Task goal:
Echo back, word for word, the lines from the one containing "Task: Open the right sidebar panel toggle" through the one containing "Action: (x=1567, y=111)", both included, from the items below. Omit the pictures.

Supplied data:
=======

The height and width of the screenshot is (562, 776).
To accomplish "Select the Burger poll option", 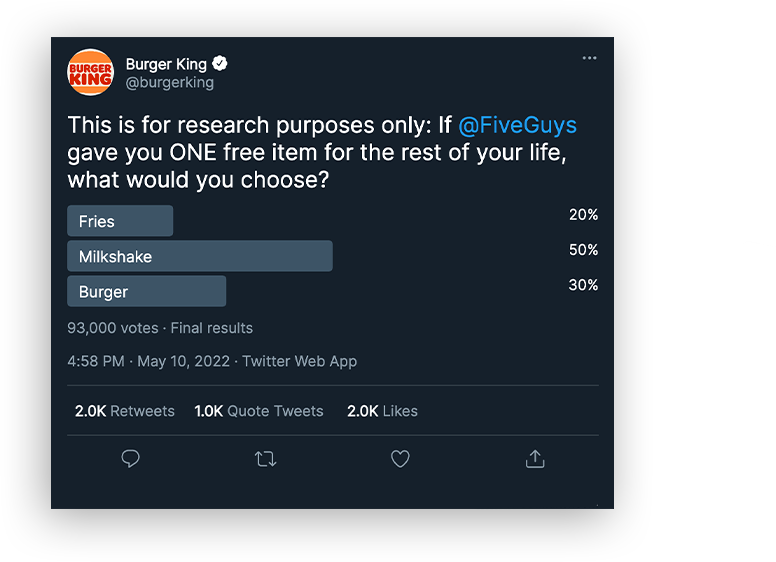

=======

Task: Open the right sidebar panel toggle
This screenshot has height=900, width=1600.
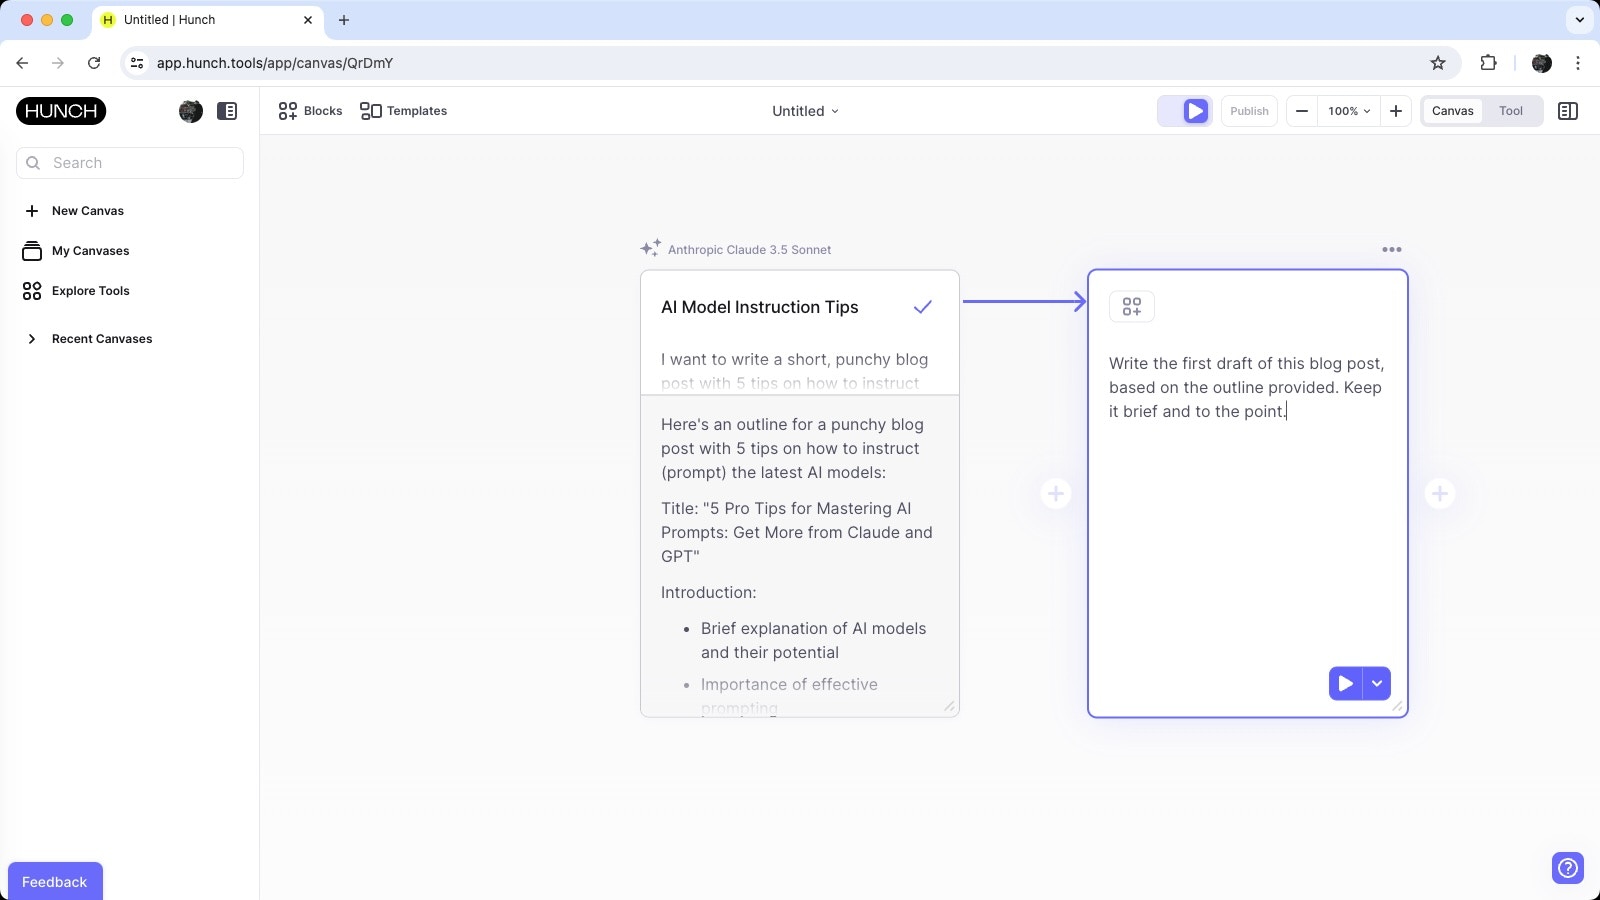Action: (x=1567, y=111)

=======

The completed task:
Task: Open the right sidebar panel toggle
This screenshot has height=900, width=1600.
Action: (x=1567, y=111)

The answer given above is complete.